How exercise can assist with labour and birth preparation
As a midwife, Anita Guerra has supported countless mums during their labour and birth and has witnessed firsthand how exercise throughout pregnancy can assist with labour and birth preparation. Here she takes us through the benefits and why she highly recommends it.
Do you sit there awake at night and wonder what labour and birth will be like?
Will it be painful?
Will I be able to get through it without feeling totally exhausted at the end?
Will I have the stamina to avoid having pain relief?
Will I be able to hold my body up during contractions?
These are all daunting questions, and as a midwife and a mum of two myself (who has experienced 2 vaginal births both very different to each other), I can certainly say that I’m so happy that I exercised the whole way throughout both pregnancies even though I had SPD.
I wasn’t going to allow pubic pain to stop me as I knew the benefits of staying active and mobile was going to outweigh me lying in bed all day, feeling like a cripple and having no strength at all when it was time to go into labour and to give birth. Plus, I ensured I wore the SRC pregnancy garments to keep me supported and active.
As a midwife, I have witnessed and supported so many mums during their labour and birth, and I can certainly say that the women who exercised throughout their pregnancy certainly had better coping skills and their labours were shorter.
Yes, most of the time first labours can be over 24hrs when you count the pre-labour time as well. But when my girls who exercised with me gave birth, the majority of their first labours were under 10 hours. The proof is in the pudding and research backs pregnancy and exercise all the way as there are so many benefits for mum and baby.
Being pregnant and giving birth are physically demanding.
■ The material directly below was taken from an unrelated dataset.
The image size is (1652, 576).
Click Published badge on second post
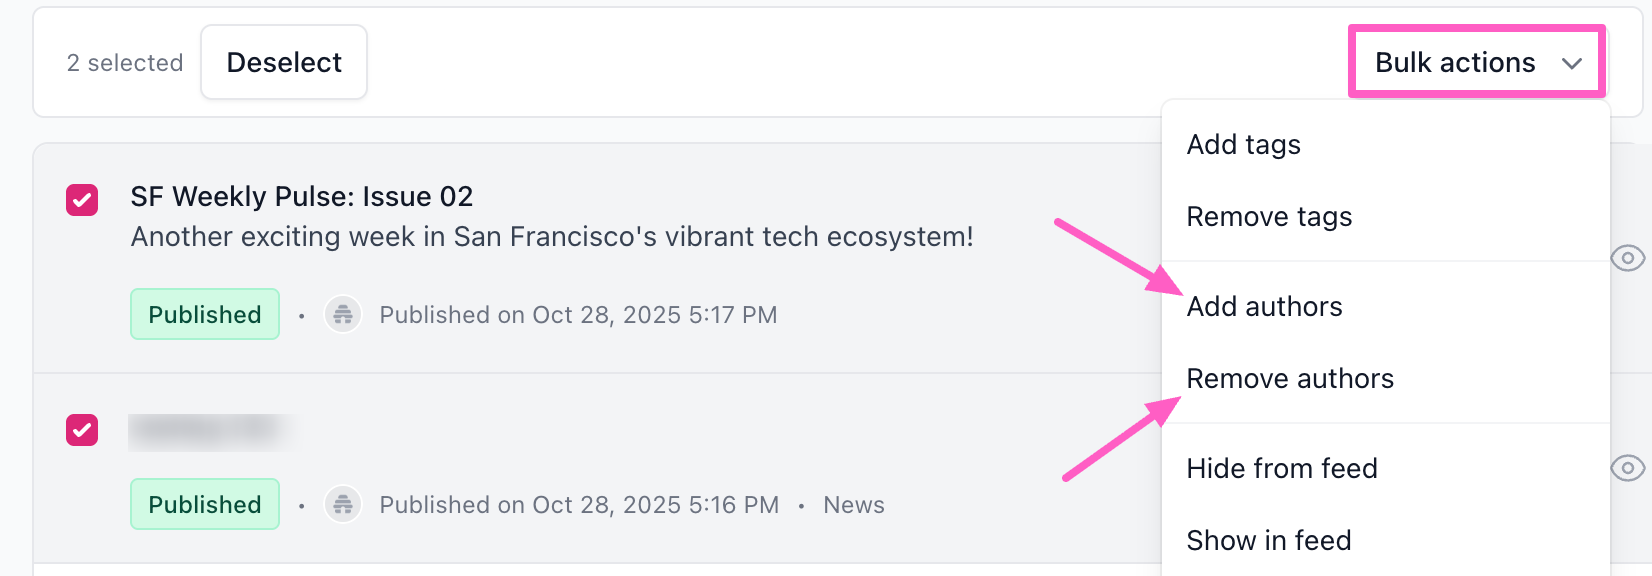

Having a reasonable level of fitness will help you manage your changing body shape as well as the demands of pregnancy, birth and early parenting.
Let’s take a look at the benefits of pregnancy and exercise and how it assists with labour and birth:
- Improved core strength to support your spine and help you carry your baby around during pregnancy and during labour and birth.
- Improved posture to minimise back pain.
- Improve your mood during pregnancy and to create a positive mindset for labour and birth.
- Improved muscle tone and cardiovascular fitness so you can cope with labour better.
- Tone your lower body to handle the demands of labour and birth.
- Strengthen your upper body to lift and hold your baby afterwards and so you can hold yourself up during labour and pushing.
- Reduced likelihood of experiencing symptoms associated with pregnancy including: leg cramps, swelling, constipation, varicose veins, back pain and incontinence.
- Decreased risk of gestational diabetes, plus exercise helps to control gestational diabetes during pregnancy for reduced chances of a bigger baby at birth.
- Confidence in own ability to cope with labour and birth.
- Improved circulation and blood flow for mum and baby.
- Improved relaxation and possible improved sleep patterns.
- Enhanced mental wellbeing, improved self-esteem and self-confidence.
- Lower chance of developing high blood pressure.
- Improved recovery time after birth.
- Increased placental growth and functional capacity.
- Easier, shorter and less chance of a complicated birth.
- Improved aspects of growth and development post birth.
There is also remarkable evidence in the reduction of medical interventions in pregnancy for labour and birth for women whom exercise including:
- Reduction in the need for analgesia.
- Reduction in the need for Induction of Labour which can include artificially rupture of the membranes and oxytocins infusion to stimulate contractions.
- Reduction in the need for an episiotomy.
- Reduction in the need for an instrumental birth (forceps or vacuum).
- Reduction on the need of a caesarean.
Cardiovascular Training in pregnancy along with strength training has also proven benefits for the mother for the pregnancy and during her labour and birth. These include:
- Improved circulation and flexibility.
- Increased energy, strength, endurance, and muscular coordination.
- Reduced discomfort from water retention.
- Reduced tension, stress and depression.
- Fewer stretch marks, varicose veins, and abdominal separation.
- Decreased likelihood of postnatal depression.
- Increased ability to relax.
Recommendations to be active during your pregnancy until you give birth:
To achieve and maintain a reasonable level of fitness aim for one of the following:
- a session of moderate intensity exercise on all or most days of the week.
- at least 150 minutes of exercise over a week.
- 10,000 steps per day.
Make sure if you are doing strength training that it is with a Safe Return to Exercise accredited trainer. Most now run live virtual training and face to face classes and will understand your needs and focus on safe pelvic floor training as well.